"""
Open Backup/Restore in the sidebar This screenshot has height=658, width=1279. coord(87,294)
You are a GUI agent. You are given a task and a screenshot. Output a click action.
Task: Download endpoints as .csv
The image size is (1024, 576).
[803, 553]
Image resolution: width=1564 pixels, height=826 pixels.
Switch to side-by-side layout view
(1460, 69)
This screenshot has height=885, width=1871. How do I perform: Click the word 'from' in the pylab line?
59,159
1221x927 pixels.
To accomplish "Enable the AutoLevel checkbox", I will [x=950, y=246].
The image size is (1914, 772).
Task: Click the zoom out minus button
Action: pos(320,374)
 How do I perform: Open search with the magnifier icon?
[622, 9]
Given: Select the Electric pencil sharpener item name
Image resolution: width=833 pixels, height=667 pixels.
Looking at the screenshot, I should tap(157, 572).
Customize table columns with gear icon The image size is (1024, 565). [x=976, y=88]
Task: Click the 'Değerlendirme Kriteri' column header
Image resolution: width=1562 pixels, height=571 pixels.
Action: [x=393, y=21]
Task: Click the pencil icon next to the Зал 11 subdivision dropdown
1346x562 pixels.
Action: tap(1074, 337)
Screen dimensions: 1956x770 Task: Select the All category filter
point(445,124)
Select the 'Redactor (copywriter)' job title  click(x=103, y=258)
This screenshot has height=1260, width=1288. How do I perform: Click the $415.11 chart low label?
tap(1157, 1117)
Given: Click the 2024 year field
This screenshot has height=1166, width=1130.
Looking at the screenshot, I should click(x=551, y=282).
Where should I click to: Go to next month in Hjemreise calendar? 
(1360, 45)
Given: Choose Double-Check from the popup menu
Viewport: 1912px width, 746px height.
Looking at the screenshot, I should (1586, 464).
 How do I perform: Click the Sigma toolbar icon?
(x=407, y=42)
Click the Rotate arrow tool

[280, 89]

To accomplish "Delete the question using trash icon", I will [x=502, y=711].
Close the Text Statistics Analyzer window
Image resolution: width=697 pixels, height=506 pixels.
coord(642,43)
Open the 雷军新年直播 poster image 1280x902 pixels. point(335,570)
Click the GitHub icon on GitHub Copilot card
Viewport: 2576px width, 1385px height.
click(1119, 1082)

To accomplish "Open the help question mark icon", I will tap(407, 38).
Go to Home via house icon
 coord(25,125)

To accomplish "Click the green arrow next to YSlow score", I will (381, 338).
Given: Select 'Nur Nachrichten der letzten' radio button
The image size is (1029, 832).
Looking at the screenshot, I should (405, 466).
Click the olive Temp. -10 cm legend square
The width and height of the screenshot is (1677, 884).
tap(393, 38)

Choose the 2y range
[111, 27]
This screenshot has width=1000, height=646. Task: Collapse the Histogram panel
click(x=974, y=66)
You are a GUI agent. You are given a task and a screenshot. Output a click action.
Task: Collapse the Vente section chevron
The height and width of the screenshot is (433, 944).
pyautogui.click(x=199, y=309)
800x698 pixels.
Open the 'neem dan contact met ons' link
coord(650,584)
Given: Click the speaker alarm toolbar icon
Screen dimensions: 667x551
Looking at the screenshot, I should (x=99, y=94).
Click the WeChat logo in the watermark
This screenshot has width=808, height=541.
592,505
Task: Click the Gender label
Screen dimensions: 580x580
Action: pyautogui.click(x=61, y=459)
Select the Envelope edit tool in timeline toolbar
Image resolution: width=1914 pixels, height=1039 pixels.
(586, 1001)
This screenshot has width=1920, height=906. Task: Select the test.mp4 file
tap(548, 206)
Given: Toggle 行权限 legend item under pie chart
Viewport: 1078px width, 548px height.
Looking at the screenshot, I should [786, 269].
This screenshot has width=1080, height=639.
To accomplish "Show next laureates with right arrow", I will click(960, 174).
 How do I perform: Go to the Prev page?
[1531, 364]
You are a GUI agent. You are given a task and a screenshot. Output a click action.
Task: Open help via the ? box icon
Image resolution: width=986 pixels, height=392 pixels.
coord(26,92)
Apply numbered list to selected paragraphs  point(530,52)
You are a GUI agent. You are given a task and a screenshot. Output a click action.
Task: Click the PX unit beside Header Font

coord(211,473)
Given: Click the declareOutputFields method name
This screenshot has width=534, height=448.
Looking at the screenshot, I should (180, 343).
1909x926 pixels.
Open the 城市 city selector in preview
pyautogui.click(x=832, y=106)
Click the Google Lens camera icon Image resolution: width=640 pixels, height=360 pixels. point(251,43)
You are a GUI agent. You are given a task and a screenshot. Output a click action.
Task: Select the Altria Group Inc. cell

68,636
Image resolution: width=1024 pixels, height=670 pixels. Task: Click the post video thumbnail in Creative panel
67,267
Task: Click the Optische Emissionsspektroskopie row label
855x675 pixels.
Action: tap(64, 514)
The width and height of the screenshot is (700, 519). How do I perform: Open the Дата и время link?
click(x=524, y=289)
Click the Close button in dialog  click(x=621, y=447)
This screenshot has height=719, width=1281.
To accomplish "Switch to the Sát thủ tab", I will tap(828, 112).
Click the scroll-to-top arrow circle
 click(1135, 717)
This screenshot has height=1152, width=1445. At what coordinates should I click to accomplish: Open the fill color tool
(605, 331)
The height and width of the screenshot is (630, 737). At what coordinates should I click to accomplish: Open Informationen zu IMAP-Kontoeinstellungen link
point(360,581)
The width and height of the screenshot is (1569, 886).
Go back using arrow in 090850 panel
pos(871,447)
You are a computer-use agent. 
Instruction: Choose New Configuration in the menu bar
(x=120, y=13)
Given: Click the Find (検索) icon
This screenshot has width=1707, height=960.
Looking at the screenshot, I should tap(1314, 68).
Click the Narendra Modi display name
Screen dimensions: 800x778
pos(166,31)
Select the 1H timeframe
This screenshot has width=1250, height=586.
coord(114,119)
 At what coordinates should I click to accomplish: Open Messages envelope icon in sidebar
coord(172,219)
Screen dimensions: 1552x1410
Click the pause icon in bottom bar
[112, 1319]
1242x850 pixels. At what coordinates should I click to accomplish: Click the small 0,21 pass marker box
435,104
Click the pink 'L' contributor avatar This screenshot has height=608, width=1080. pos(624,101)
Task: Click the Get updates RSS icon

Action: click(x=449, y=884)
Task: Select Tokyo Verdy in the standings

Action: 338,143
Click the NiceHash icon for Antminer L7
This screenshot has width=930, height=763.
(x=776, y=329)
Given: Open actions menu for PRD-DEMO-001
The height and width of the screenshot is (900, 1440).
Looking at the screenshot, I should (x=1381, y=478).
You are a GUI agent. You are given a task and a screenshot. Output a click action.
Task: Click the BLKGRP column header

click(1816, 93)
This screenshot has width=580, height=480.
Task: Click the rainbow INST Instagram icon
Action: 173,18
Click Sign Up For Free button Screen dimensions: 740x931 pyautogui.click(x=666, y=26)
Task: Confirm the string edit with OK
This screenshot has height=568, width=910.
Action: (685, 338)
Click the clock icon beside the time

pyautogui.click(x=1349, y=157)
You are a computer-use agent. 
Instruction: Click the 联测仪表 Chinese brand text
"""
**Exercise objective**
Return each line from the data where the string "pencil" can be found.

**Answer to this exercise**
Given: Select the Electric pencil sharpener item name
Task: Click the pencil icon next to the Зал 11 subdivision dropdown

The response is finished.